The narrative begins with Coates's childhood on the streets of Baltimore. Each scene is imbued with so much retrospective analysis and rendered in such florid prose that the overall effect is something quite removed from the actuality. Here is Coates describing how he felt at the age of five after seeing two shirtless boys circling each other threateningly, theatrically: "From then on, I knew that there was a ritual to street fights, bylaws and codes that, in their very need, attested to all the vulnerability of the black teenage bodies". The same tone marks subsequent sections: the girls wear "gilded bamboo earrings that announce their names thrice over" and the bodies of Coates and his peers are "enslaved by a tenacious gravity".

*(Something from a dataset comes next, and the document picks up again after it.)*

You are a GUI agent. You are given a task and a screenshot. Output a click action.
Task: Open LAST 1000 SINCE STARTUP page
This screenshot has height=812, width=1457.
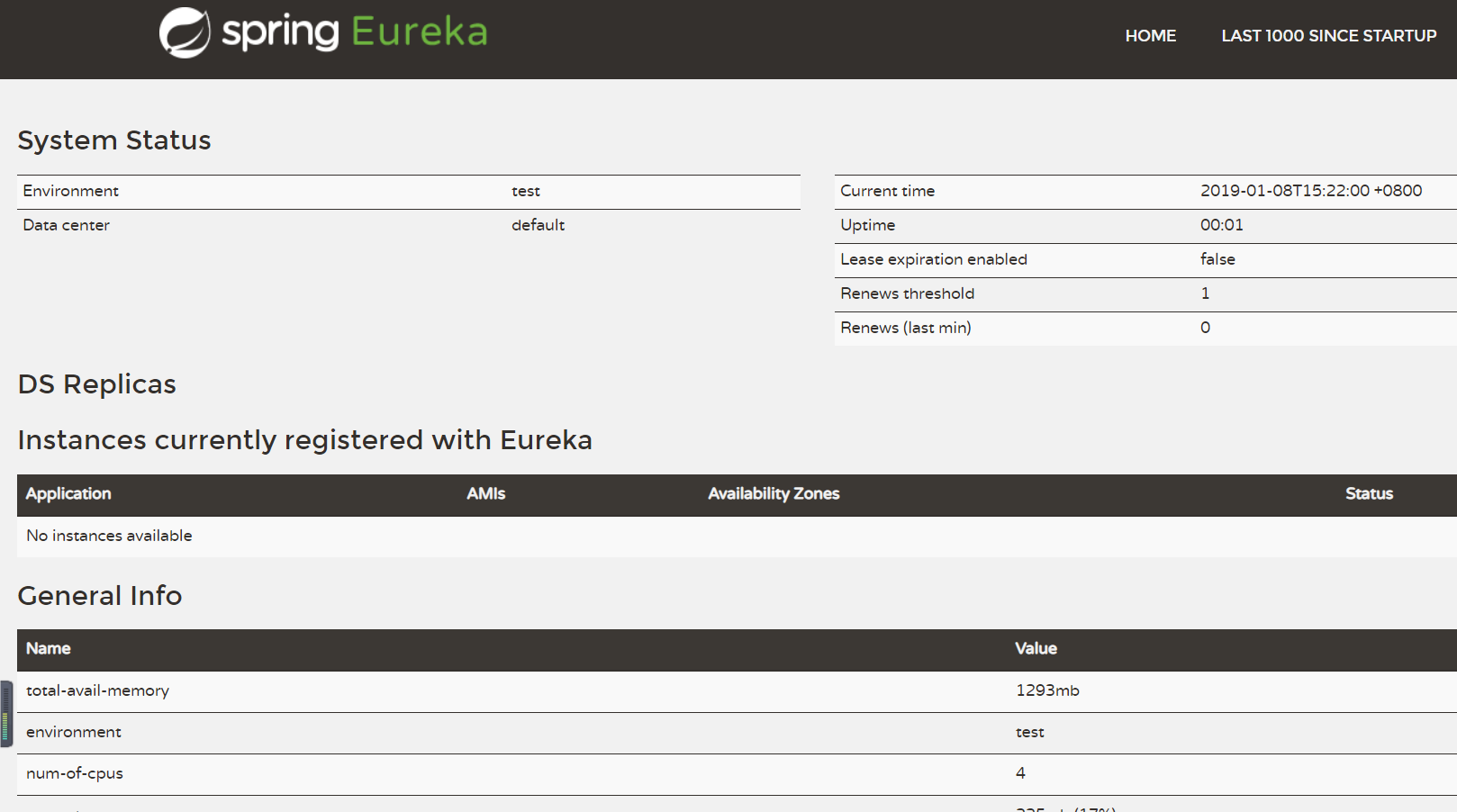tap(1328, 36)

These descriptions give the effect of an anthropological outlining of Coates's childhood, leaving this reader feeling as if the author is addressing not his young son, but white America. Perhaps this is only because, as Coates points out numerous times, his son's life of privilege can hardly be compared with his own childhood. Still, the overall effect is that the voice appears to speak less within than without, and this may explain its mainstream popularity and critical acclaim in America, where its publication date was moved from September to June in light, presumably, of the shocking spate of white-on-black violence, namely the Charleston church massacre and the murder of Walter Scott, a black man shot in the back by a white police officer, also in South Carolina.
Coates critiques black parents who advise their children to be "twice as good", in order to succeed. Nobody tells privileged white children, he points out, to be twice as good. Instead, "I imagine their parents telling them to take twice as much". The message is a sound and sensitive one, yet the story that backs it up is wanting. The book pivots around the death of Prince Jones (Coates's acquaintance at Howard) by police hands – a black man who was "twice as good".
Coates goes to great lengths to outline Prince's "respectability", describing his mother's career as a radiologist and Prince's academic prowess; he was intelligent, motivated, God-fearing, hailing from a privileged household. The point is hammered in: even this man was killed. Again, it is a message that appears to be addressed to white America, to those that need it justified that black lives matter, or do not seem to realise that they are in jeopardy.
Between the World and Me is, for better or worse, more palatable than the book on which it appears to be modelled, James Baldwin's The Fire Next Time. There, Baldwin speaks intimately to his nephew – who is in Harlem – of Harlem. Then, with a different kind of candour and no longer speaking to his nephew, he addresses the effects of cruelty on his body unflinchingly, and responds to the black nationalists.
Coates's book, on the other hand, offers a superficial medley of history-lesson-cum-memoir-cum-parental-guidance. One is left wondering what work of beauty and introspection a writer as thoughtful as Coates could have produced if he had chosen as his intended audience one of the young black men or women with similar journeys to his own that he befriended at Howard.